Я кивнул головой. Я видел его так же хорошо, так же четко, как сейчас, когда пишу эти строки, вижу моего сына, играющего на диване. Это был не сон, не призрак. Человечек переступал с ноги на ногу, к одному сапогу прилипла травинка, ветер раскачивал меч у него на боку. У человечка были такие добрые и умные глаза, что я, не раздумывая, послушался его, повернулся и, не оглядываясь, пошел назад.
Дома все еще спали и даже не заметили моего побега. Я разделся, лег под одеяло, крепко заснул и проспал до вечера.
А вечером приехала бабушка, которая ездила в деревню к знахаркам за лекарственными травами для меня. Она приготовила отвар и сделала мне компресс. Было очень больно, но наутро рану прорвало, и мне стало легче.
Целую неделю бабушка делала мне компрессы. Вместе с гноем из раны выпали два куска сгнившего ребра. Потом все затянулось, образовался шрам. Я выжил.
Когда бабушка привела меня к врачам, они не поверили. Но анализ крови подтвердил мое выздоровление. О гангрене больше не могло быть и речи.
О моей странной встрече я рассказал тогда только матери.

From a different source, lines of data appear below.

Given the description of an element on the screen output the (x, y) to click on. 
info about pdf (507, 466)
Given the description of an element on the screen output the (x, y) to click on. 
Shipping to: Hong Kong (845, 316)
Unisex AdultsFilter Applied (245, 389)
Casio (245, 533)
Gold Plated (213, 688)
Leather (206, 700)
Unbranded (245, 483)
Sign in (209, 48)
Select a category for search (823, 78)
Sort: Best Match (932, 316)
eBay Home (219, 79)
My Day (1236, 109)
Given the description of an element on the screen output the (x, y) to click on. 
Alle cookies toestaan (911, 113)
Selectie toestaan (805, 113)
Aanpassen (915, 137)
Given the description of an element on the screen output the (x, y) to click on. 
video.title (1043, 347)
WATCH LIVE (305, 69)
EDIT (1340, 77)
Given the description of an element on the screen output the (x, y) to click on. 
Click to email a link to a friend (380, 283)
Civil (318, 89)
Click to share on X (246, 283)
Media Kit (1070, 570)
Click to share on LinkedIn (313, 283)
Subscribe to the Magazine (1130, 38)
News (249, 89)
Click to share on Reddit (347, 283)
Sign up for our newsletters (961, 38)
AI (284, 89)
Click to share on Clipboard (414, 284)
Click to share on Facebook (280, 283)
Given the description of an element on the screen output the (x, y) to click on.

Я хотел ее спросить, что же это было? Но, не знаю почему, не спросил, словно что-то мне помешало. Мать мне поверила, но все-таки отвела к психиатру и рассказала ему о случившемся. Психиатр не нашел у меня никаких отклонений.
Самое удивительное, что я тогда был совершенно неверующим и, как большинство моих сверстников, никогда не задумывался о Боге, о чудесном или сверхъестественном.
Это было мне Знамением, которое я несу с собой всю жизнь, как и рваный шрам на боку под ребрами, на вершок от сердца.
ДВОРЕЦ ПРАВОСУДИЯ
Октябрь в Тель-Авиве — месяц почти летний. Про обыск в моей квартире и про арест Гали я узнал, сидя за обедом на террасе отеля. При обыске нашли револьвер «Магнум» и американское помповое ружье. Я держал у себя оружие на всякий случай, даже не столько для самозащиты, сколько для разубеждения любого, кто захотел бы разговаривать со мной с позиции силы. Я знал, во Франции это не принято. Чтобы иметь оружие, нужно специальное разрешение, которого у меня, конечно же, не было.
В моем письменном столе нашли поддельный паспорт гражданина Франции на мое имя — я пользовался им, чтобы избежать нудных формальностей при заграничных деловых поездках (в Израиль я въехал по своему настоящему паспорту). Все это противоречило французским законам.
Гостиничный обед был забыт. Я бросился к себе в номер. Красиво сервированная рыба из Тивериадского озера осталась остывать на столе. Тревожно звякнул опрокинутый стакан.
— Sir! — бросился мне вслед официант, здоровый бугай с неистребимой никакими бритвами черной щетиной на пухлых щеках, невероятными трудами втиснутый в халдейский смокинг дорогого отеля и выступающий из него как река из берегов в половодье. — Mister would like to continue in his suite?[1]